BEGIN

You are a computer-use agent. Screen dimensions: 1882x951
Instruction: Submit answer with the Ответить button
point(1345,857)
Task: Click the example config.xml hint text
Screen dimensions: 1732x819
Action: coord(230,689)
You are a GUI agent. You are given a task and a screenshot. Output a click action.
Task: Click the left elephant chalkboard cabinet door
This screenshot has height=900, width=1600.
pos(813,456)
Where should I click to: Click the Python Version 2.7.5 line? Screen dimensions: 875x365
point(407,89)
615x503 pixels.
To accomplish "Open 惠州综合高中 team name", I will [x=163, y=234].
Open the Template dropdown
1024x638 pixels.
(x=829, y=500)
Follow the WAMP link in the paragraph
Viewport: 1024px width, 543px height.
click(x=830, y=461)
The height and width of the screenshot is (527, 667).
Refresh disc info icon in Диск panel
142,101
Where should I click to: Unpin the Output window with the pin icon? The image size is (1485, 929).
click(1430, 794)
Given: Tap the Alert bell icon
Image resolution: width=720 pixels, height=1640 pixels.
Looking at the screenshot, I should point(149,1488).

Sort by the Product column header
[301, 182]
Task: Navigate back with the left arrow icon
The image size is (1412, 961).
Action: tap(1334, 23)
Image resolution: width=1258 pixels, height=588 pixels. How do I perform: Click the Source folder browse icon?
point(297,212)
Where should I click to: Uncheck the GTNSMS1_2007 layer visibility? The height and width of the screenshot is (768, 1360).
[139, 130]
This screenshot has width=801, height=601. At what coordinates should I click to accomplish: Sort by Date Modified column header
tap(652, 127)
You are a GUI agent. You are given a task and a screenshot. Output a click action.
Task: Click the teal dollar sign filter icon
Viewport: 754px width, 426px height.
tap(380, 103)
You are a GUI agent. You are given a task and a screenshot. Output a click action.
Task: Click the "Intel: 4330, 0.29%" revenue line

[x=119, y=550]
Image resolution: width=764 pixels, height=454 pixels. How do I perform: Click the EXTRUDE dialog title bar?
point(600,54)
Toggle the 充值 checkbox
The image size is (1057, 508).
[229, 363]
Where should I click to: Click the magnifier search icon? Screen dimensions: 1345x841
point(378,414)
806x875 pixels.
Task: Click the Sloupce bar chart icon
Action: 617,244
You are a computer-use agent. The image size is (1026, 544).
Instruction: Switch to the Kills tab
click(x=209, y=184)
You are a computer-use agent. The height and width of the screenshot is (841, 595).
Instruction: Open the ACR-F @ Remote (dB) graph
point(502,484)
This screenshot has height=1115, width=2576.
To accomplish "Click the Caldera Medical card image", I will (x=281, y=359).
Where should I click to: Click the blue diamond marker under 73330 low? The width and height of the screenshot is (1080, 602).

END

ACTIVITY. Each of the lines above should be printed again precisely as it reads.

OUTPUT OF THE EXERCISE.
You are a computer-use agent. Screen dimensions: 1882x951
Instruction: Submit answer with the Ответить button
point(1345,857)
Task: Click the example config.xml hint text
Screen dimensions: 1732x819
Action: coord(230,689)
You are a GUI agent. You are given a task and a screenshot. Output a click action.
Task: Click the left elephant chalkboard cabinet door
This screenshot has height=900, width=1600.
pos(813,456)
Where should I click to: Click the Python Version 2.7.5 line? Screen dimensions: 875x365
point(407,89)
615x503 pixels.
To accomplish "Open 惠州综合高中 team name", I will [x=163, y=234].
Open the Template dropdown
1024x638 pixels.
(x=829, y=500)
Follow the WAMP link in the paragraph
Viewport: 1024px width, 543px height.
click(x=830, y=461)
The height and width of the screenshot is (527, 667).
Refresh disc info icon in Диск panel
142,101
Where should I click to: Unpin the Output window with the pin icon? The image size is (1485, 929).
click(1430, 794)
Given: Tap the Alert bell icon
Image resolution: width=720 pixels, height=1640 pixels.
Looking at the screenshot, I should point(149,1488).

Sort by the Product column header
[301, 182]
Task: Navigate back with the left arrow icon
The image size is (1412, 961).
Action: tap(1334, 23)
Image resolution: width=1258 pixels, height=588 pixels. How do I perform: Click the Source folder browse icon?
point(297,212)
Where should I click to: Uncheck the GTNSMS1_2007 layer visibility? The height and width of the screenshot is (768, 1360).
[139, 130]
This screenshot has width=801, height=601. At what coordinates should I click to accomplish: Sort by Date Modified column header
tap(652, 127)
You are a GUI agent. You are given a task and a screenshot. Output a click action.
Task: Click the teal dollar sign filter icon
Viewport: 754px width, 426px height.
tap(380, 103)
You are a GUI agent. You are given a task and a screenshot. Output a click action.
Task: Click the "Intel: 4330, 0.29%" revenue line

[x=119, y=550]
Image resolution: width=764 pixels, height=454 pixels. How do I perform: Click the EXTRUDE dialog title bar?
point(600,54)
Toggle the 充值 checkbox
The image size is (1057, 508).
[229, 363]
Where should I click to: Click the magnifier search icon? Screen dimensions: 1345x841
point(378,414)
806x875 pixels.
Task: Click the Sloupce bar chart icon
Action: 617,244
You are a computer-use agent. The image size is (1026, 544).
Instruction: Switch to the Kills tab
click(x=209, y=184)
You are a computer-use agent. The height and width of the screenshot is (841, 595).
Instruction: Open the ACR-F @ Remote (dB) graph
point(502,484)
This screenshot has height=1115, width=2576.
To accomplish "Click the Caldera Medical card image", I will (x=281, y=359).
Where should I click to: Click the blue diamond marker under 73330 low? The width and height of the screenshot is (1080, 602).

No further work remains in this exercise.